A word can be a cornerstone
or a chopping block,
avoiding those who seem
to misuse each word they
are given, transmogrifying
beautiful gifts into
malignant tools.




 

EX NIHILO

There may be freedom
in nothing.  Not the kind
of nothing applied
in hate.  Positional
nothing.  I'm talking
about the simple recognition
of equality.
There is nothing supernatural
about other people.
So why beat my wings in
a dance of flight
simply to attract or impress?
Just be, the inner self says,
Just be.

__________________

RAMBLE

By noon we were in
new places, just stopping
to fill the tank.
Freewheeling, we took
a familiar road to a less
familiar one.  The only hitch
was a badly planned intersection
but we made it through.
The long way around is
sometimes the best way
in the company of someone
intelligent and beautiful.
Now look at this lovely
pastoral scene we had no idea
we would find wherever we are.






APOLOGIES FOR AWESOME

In the old days, folks said
Awful.  As in full of awe,
and it was a compliment.
As in: What an awful church
service, what an awful dress.
But we changed the word
gradually by circumstance.
Ambulance rides, arguments,
and surgeries became awful.
Rotten spoiled kids became
awful.  So now we only retain
some of that awe, which has
been greatly overused to the
point of sarcasm.  How are you?
Awesome.  Do you mean it?
I cannot tell anymore.

_________________

SWISH

The horse bore
down on my small figure
threatening to trample
but stopped.  Swishing
his tail, he expressed his
disgust for my unwillingness
to move when he turned
to the side, showing me his
muscular flanks.
I get the same response
in conversation.
Another creature barrels down,
nostrils opening and closing
like part of a plane, only
to discover my stance.
Disgust, a shaking of the mane.
A swish of the tail.






STRING BEAN

Don't let me down,
string bean of a man.
Of course I am
putting too much pressure
on you.  No one
is exactly who they say
they are.  Or.  Do they say
who they are and we miss
it?  Probably splitting hairs.
When I was young, I
wanted to match my voice
to the actor on stage. 
Unsure of reality, I drew on
the plots I found in popular
film and books.  Now a little
older, I'm striving for honesty,
a desire to fill out the sketch,
to round out the person.

_____________________

Today’s LittleNip:

PENCIL
—JD DeHart

I used to throw drafts
away when they displeased me.
Only writing in pencil,
never ink.  Too shy to share,
unwilling to keep
the imperfections I found in
my attempts.
The trash was lined up with
my thoughts, marching like
armies of ants to the landfill.
I hit ‘save’ more often now
but that old temptation
is still there.  If it's not perfect...
now I say share it anyway,
embracing the ruffled edges
of my rough draft humanity.

_________________

—Medusa, with thanks to JD DeHart for today’s fine poetry! These anonymous photos today are of California’s unique kelp forests. For more info about them, go to www.loe.org/shows/segments.html?programID=14-P13-00045&segmentID=5/. For a virtual dive, go to www.calacademy.org/educators/take-a-virtual-dive-in-a-kelp-forest/.

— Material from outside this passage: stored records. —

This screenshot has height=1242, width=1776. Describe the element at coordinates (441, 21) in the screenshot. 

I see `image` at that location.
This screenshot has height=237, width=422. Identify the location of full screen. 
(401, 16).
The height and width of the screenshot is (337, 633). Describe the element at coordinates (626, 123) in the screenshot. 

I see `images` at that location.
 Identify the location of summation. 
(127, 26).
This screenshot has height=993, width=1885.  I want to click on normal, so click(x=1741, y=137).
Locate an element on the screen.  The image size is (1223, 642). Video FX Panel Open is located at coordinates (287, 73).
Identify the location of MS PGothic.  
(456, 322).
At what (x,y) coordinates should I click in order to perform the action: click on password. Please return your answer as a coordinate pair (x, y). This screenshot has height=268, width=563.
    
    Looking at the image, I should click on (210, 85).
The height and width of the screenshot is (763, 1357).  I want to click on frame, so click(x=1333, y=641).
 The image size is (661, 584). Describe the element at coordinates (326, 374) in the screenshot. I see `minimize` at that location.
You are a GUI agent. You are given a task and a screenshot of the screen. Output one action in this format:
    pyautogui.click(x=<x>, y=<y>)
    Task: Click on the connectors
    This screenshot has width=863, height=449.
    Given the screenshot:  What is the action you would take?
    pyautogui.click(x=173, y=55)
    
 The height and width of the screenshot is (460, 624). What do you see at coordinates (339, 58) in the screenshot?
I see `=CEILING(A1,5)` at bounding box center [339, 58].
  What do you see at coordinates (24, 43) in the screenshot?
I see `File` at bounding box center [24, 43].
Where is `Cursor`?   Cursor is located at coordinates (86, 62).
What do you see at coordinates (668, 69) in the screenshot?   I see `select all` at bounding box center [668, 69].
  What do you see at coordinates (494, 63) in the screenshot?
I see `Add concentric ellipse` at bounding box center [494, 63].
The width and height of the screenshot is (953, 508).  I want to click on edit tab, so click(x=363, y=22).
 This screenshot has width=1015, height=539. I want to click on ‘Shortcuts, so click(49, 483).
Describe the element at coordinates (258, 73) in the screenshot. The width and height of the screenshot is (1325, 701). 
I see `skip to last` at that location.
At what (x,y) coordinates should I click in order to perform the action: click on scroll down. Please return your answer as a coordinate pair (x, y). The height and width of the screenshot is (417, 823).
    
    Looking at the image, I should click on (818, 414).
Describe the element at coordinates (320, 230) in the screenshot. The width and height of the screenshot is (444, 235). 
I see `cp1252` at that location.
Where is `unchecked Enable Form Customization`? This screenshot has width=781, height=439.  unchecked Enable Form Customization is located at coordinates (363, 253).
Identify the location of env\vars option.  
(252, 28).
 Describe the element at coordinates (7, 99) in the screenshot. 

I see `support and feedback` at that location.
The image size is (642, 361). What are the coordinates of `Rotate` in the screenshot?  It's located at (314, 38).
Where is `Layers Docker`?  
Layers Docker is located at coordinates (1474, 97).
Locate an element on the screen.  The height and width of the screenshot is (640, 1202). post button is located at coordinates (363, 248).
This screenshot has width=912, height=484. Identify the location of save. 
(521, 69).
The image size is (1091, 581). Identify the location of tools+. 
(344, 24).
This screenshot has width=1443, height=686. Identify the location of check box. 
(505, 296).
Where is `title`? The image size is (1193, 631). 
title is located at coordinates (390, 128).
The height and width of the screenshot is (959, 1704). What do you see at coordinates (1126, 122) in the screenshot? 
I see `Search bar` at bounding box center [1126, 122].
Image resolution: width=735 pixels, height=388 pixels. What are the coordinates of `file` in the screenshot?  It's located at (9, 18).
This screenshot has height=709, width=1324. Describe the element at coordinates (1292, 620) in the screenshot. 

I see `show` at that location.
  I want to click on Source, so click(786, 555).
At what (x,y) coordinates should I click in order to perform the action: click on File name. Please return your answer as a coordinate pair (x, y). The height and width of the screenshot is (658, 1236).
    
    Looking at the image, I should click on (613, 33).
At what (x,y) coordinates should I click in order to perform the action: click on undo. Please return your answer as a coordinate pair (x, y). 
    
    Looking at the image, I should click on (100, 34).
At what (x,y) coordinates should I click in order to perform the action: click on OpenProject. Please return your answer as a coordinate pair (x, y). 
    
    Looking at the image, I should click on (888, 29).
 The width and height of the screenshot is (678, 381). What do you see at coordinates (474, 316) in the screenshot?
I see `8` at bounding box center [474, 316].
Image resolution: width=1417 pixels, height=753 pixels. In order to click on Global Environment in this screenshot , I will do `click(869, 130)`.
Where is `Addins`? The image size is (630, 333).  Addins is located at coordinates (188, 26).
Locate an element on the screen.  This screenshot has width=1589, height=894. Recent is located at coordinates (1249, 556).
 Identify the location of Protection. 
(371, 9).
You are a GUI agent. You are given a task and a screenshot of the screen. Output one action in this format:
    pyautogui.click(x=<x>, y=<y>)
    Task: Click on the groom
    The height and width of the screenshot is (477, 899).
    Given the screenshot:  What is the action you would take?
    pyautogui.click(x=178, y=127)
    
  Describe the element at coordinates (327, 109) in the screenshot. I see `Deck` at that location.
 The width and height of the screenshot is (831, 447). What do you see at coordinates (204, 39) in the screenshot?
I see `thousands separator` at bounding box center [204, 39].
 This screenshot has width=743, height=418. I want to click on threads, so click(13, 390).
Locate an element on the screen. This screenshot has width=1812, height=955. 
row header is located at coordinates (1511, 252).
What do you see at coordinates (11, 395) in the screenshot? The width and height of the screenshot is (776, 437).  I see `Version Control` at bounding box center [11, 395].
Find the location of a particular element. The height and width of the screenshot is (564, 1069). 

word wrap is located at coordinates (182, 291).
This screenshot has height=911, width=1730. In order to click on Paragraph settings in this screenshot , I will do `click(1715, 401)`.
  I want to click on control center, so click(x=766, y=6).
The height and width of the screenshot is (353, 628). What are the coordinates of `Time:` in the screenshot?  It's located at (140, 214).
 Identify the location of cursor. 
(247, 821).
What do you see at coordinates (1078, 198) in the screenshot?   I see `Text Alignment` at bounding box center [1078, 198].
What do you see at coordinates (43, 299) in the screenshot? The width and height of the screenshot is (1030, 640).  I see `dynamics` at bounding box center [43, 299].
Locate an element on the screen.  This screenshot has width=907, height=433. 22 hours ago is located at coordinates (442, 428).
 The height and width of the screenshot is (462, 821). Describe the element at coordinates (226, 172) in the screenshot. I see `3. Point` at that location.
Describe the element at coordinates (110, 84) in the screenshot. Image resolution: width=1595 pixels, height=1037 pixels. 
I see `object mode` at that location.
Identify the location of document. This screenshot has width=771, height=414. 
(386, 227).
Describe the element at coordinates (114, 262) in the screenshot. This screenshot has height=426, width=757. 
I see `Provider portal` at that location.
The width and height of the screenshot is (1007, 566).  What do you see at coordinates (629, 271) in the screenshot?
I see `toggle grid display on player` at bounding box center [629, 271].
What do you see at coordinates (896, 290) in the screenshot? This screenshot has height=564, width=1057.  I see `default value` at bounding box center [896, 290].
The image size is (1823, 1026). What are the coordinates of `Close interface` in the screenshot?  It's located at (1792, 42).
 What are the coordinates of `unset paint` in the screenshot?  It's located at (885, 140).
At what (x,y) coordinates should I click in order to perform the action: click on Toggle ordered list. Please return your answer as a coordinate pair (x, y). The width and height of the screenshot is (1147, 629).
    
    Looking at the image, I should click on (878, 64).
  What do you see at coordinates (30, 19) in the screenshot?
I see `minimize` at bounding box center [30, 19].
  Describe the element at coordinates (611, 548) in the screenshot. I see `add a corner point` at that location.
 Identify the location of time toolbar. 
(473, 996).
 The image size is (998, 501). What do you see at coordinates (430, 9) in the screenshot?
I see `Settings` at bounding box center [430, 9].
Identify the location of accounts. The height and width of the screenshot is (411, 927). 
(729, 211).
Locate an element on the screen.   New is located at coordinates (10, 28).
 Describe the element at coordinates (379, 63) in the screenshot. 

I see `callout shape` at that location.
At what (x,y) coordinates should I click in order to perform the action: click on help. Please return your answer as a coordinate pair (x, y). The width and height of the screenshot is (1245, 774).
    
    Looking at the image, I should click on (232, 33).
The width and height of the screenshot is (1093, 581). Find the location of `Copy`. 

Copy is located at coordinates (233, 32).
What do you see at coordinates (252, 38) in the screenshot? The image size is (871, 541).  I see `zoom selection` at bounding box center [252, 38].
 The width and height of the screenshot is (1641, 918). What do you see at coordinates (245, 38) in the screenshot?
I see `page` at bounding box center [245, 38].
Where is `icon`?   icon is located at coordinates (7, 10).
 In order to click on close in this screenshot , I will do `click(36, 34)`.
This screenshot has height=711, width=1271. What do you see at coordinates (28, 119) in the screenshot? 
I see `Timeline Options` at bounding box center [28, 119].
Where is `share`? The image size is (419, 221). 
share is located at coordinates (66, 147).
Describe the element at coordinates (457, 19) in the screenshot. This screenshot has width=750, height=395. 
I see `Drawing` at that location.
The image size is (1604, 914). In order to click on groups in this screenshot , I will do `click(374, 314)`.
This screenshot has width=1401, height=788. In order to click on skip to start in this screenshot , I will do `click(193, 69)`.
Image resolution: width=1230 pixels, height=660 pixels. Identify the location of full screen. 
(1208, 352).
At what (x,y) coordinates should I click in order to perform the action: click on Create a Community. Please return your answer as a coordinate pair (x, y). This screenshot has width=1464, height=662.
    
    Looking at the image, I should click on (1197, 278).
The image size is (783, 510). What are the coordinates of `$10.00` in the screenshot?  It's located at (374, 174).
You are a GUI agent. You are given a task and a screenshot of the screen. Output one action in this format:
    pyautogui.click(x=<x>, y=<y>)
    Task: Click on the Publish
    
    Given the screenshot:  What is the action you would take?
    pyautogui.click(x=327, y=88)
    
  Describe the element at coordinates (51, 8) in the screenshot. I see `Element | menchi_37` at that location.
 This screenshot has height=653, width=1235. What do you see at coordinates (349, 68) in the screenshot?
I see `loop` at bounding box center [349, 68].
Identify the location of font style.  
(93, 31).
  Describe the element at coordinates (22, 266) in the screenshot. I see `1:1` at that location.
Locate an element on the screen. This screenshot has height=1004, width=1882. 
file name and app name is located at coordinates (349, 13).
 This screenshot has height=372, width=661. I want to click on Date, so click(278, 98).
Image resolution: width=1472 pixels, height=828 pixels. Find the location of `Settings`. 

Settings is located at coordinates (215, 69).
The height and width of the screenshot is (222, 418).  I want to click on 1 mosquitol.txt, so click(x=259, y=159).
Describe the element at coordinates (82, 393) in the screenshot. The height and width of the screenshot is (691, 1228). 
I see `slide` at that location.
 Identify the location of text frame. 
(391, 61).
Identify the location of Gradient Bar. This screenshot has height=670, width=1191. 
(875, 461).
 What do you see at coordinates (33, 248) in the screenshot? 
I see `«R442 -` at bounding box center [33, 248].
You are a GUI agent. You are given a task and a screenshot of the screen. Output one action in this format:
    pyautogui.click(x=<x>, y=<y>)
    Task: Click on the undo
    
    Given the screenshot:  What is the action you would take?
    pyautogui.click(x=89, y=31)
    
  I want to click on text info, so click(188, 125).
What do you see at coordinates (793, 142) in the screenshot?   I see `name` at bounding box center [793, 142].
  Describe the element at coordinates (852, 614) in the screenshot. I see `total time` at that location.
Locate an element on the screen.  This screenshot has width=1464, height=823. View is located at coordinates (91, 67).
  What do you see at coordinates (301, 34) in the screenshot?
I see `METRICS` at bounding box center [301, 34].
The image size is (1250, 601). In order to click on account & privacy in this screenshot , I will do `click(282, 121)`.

 Celebrate poetry! And tonight you have a choice of going to 
Placerville’s EDC Library to hear Calif. Poet Laureate 
Dana Gioia read with El Dorado County PL Taylor Graham 
and EDC Poetry Out Loud Champion Zoey Eddy, 5:30pm, 
or to Davis to hear Mo Stoycoff and Rhony Bhopla read at the 
Universalist Unitarian Church of Davis, 7:30pm. Scroll down 
to the blue column (under the green column at the right) 
for info about these and other upcoming poetry events in our 
area—and note that more may be added at the last minute.










Photos in this column can be enlarged by clicking on them once,
then click on the X in the top right corner to come back
to Medusa.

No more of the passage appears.